When jazz fans try to introduce people to jazz, they often say, “This is the hardest music ever, try this.” I thought of this as a good intro show where you say, “Have you heard Stephane Grappelli and Django Reinhardt?” It swings and it’s got such joy in it. You’ll hear that and go, “That’s fun.” I want Upbeat to be that kind of show.
James O’Brien: Can you suggest something we should play?
James Valentine: Well, should we hear some Stephane and Django?
James O’Brien: James Valentine is with me today here on ABC Radio. ABC Jazz is a digital radio station available on the ABC listen app, as well as all streaming services, and on TV channel 201. James, what else is on ABC Jazz?

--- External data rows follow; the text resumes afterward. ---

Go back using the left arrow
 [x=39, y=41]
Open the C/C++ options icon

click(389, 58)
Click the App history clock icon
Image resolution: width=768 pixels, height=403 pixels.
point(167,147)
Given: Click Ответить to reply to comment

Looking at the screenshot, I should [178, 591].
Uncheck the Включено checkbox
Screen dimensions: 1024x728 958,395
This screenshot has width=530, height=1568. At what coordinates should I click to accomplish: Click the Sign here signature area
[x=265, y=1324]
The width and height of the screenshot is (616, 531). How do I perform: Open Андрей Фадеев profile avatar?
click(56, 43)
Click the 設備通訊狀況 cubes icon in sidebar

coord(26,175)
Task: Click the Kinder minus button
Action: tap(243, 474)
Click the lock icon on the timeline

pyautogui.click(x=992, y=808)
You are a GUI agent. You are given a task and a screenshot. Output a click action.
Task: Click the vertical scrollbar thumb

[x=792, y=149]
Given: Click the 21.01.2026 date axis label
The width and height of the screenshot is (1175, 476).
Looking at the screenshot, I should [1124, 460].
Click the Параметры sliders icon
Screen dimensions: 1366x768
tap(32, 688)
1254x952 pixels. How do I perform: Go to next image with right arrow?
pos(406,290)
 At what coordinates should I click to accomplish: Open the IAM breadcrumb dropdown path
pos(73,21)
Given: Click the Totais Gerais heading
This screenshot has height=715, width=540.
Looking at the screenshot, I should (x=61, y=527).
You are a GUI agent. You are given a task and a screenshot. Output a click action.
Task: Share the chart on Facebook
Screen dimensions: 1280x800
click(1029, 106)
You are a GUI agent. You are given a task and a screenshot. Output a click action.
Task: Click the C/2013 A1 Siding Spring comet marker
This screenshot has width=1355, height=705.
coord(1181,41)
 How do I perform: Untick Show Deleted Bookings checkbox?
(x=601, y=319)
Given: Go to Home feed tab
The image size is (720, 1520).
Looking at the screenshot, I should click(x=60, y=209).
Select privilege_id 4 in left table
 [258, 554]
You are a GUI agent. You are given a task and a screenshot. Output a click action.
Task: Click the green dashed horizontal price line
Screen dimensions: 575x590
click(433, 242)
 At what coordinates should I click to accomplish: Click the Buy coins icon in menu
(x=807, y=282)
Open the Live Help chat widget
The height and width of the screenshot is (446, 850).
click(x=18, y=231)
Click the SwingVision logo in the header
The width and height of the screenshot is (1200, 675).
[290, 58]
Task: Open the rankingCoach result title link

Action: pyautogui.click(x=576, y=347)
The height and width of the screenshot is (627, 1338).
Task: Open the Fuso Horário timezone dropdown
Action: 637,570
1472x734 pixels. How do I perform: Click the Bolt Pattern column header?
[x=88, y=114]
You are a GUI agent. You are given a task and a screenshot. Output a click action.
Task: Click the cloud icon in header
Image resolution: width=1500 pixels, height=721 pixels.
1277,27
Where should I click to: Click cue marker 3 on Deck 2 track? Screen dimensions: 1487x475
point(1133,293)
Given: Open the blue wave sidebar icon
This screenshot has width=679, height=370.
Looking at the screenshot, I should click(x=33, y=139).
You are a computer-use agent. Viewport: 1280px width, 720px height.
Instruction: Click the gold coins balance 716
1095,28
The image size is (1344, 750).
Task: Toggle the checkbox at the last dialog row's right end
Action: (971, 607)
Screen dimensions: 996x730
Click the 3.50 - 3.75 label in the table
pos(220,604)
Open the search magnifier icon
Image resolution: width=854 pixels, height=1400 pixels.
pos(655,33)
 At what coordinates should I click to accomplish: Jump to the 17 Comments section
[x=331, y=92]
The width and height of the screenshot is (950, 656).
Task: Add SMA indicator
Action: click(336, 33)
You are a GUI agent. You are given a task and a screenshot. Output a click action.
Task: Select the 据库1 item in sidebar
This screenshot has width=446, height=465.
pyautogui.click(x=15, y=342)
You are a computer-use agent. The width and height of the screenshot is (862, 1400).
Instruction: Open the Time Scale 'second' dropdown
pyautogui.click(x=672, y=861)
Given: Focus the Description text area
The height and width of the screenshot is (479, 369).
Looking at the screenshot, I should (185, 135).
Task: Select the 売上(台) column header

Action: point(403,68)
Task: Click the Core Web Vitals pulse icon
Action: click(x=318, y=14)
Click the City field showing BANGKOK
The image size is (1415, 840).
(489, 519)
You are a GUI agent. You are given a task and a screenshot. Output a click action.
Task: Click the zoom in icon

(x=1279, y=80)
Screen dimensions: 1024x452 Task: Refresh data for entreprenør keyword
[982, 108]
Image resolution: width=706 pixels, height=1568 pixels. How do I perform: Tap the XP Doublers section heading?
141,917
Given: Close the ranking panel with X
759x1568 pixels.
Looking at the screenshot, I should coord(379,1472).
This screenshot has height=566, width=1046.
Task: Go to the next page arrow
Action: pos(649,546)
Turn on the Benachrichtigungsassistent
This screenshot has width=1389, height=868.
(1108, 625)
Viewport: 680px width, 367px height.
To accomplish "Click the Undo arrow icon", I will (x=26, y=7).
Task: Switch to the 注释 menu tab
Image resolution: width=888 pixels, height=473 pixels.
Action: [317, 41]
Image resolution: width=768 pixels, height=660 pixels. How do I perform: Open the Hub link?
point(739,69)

James Valentine: You’ve got the most traditional ABC Jazz show, which is Mal Stanley’s Jazz Track. Jim McLeod had it for a very long time. He programmed it chronologically; at five o’clock on Saturday you started with Louis Armstrong, and at seven o’clock on Sunday you finished with contemporary Australian jazz. Mal Stanley is a beautiful recording engineer and a devotee of the music. On Jazz Track, you hear a lot of Australian jazz that the ABC has recorded themselves.
The ABC’s history mirrors the history of jazz. In the 1930s, when we started broadcasting as the ABC, that would have been the standard music—swinging Australian big bands. Megan Breslin does a morning program and Monica Trapaga does The Dinner Set on Friday night.
James O’Brien: James, not only does it have radio shows, but there are scholarships and concerts.
James Valentine: Yeah, there’s a set of jazz scholarships announced each year. These are young musicians who get mentoring with Australian jazz musicians. ABC Jazz also commissions original compositions.
Recently, James Kennedy, an engineer, was recording a quartet with Mike Nock, Julian Wilson, Jonathan Schwartz, and Hamish Stuart. These are four of the finest musicians in the country. Jazz musicians record very quickly—it’s often one take. It’s the magic of the moment that’s captured. This is happening right now in the ABC. Great Australian jazz musicians are being recorded and captured for all time by ABC Jazz.
James O’Brien: Now I prefer that you stay listening here to ABC Radio, but if you would like to try out some ABC Jazz, redial to ABC Jazz on your digital radio or use the ABC listen app. James Valentine, thank you very much.